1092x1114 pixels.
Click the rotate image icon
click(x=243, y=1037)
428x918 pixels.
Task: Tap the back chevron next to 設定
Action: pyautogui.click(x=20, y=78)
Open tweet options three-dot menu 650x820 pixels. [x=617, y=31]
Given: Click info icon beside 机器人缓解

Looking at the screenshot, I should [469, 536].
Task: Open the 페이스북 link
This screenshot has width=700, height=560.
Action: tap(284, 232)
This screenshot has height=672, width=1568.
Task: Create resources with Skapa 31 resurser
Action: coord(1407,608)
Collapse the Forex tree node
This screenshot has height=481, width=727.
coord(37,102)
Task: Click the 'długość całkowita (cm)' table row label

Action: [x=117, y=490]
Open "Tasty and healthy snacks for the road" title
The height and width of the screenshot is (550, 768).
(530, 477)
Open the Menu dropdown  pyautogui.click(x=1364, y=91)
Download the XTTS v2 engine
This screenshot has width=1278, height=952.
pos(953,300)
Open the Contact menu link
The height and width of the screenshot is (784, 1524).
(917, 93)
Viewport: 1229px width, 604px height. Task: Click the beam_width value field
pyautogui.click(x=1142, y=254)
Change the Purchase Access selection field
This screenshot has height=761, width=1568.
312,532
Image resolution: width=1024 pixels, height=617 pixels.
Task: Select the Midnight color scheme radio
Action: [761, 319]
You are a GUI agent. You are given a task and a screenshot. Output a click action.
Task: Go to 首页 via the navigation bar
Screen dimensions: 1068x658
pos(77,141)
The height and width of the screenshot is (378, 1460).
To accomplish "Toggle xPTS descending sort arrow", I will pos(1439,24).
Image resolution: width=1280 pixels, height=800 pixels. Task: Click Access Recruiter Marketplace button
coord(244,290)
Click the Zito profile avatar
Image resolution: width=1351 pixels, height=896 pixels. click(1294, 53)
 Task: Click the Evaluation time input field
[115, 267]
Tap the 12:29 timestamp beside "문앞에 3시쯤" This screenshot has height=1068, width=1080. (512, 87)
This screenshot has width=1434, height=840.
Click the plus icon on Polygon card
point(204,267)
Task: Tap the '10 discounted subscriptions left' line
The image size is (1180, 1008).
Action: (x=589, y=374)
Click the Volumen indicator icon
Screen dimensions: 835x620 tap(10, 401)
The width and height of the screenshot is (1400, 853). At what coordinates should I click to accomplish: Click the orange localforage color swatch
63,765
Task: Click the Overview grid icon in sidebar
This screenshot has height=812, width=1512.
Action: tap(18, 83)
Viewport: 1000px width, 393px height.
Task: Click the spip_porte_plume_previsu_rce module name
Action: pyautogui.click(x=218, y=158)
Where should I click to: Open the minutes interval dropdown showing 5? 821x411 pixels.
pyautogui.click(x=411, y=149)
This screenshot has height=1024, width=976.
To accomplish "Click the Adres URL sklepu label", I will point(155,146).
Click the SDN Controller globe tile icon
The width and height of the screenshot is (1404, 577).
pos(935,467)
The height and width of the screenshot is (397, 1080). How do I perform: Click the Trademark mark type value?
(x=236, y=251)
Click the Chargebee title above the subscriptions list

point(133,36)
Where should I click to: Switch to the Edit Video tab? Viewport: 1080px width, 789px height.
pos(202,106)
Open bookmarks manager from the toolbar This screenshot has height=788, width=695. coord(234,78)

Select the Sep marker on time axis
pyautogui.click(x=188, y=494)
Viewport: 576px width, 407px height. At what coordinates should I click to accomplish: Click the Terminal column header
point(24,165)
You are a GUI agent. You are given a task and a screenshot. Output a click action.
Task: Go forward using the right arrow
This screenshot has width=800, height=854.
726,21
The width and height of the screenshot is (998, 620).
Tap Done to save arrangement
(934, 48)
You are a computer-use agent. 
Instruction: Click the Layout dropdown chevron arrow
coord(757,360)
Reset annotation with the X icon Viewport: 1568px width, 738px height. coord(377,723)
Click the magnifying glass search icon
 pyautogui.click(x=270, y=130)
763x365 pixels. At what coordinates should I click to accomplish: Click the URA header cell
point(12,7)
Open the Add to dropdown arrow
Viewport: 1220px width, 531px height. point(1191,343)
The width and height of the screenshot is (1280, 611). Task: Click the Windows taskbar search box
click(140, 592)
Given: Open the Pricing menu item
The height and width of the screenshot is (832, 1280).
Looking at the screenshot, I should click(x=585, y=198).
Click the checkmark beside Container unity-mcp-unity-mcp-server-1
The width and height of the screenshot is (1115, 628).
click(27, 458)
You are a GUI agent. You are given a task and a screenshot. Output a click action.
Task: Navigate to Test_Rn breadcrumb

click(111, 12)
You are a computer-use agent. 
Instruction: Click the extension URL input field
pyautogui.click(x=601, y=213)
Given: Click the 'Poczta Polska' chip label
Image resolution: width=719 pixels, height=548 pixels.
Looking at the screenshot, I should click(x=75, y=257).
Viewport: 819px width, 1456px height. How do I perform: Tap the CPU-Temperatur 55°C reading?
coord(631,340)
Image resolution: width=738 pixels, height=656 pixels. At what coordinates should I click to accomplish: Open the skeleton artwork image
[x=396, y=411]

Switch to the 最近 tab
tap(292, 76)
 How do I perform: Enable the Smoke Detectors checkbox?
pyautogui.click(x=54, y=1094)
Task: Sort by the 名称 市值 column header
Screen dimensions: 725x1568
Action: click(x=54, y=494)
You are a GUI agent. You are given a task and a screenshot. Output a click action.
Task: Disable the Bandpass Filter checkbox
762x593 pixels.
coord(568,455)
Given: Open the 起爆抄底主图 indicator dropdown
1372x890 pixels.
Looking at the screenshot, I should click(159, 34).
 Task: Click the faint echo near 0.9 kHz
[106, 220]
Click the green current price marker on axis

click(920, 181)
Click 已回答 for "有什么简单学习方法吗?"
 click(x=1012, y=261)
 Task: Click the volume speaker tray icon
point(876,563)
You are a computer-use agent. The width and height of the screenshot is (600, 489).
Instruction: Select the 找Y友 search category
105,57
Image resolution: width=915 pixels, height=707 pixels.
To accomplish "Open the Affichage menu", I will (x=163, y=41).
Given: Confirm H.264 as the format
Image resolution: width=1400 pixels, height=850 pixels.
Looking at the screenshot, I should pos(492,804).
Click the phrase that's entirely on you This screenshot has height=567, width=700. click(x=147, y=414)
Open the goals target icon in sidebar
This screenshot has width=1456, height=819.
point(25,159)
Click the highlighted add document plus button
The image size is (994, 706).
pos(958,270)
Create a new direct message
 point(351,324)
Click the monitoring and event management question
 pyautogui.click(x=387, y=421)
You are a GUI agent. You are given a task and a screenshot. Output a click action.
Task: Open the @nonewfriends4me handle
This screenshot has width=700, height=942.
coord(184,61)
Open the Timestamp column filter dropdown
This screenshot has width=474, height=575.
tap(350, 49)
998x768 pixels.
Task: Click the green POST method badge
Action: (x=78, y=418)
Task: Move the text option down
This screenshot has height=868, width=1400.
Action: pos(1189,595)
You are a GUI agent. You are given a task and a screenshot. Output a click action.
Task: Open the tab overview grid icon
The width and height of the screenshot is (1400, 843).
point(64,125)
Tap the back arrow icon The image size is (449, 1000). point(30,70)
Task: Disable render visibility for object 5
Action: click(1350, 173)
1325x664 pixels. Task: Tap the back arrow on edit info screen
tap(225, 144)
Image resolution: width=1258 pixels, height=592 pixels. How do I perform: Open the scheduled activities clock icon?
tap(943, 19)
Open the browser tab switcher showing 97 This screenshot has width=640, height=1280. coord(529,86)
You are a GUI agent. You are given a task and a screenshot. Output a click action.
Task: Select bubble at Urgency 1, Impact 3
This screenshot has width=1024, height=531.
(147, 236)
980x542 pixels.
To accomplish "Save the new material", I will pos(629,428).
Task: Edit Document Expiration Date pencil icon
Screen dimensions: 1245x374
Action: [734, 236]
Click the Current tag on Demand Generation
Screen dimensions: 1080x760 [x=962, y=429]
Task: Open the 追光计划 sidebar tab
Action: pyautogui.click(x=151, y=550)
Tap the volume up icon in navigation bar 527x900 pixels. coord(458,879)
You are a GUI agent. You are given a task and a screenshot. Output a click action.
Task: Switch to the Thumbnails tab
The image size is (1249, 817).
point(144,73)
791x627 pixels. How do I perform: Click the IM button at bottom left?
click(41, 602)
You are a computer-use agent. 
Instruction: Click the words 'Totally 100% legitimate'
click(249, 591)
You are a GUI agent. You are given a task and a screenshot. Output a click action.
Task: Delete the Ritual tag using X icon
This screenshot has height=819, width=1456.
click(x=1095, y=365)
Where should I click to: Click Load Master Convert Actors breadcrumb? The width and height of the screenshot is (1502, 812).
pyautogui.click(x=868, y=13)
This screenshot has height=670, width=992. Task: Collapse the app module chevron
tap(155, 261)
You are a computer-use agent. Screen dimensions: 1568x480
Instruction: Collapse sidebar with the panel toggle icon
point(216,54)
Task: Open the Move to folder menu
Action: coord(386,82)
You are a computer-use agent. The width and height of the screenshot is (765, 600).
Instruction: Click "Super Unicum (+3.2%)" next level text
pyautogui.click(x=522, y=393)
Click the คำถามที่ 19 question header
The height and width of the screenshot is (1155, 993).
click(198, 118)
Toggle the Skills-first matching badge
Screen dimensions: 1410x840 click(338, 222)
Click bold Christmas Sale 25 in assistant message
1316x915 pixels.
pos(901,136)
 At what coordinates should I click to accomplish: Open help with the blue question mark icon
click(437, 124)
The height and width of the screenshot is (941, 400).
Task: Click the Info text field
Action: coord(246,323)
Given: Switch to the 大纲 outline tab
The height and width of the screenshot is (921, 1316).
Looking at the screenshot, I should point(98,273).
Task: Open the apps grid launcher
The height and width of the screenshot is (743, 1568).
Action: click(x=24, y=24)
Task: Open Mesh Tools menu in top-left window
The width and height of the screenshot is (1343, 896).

* **TASK DESCRIPTION**
Count the lines above that contain the word "message" with its case matching exactly, and give only that number.

* **EXERCISE SOLUTION**
2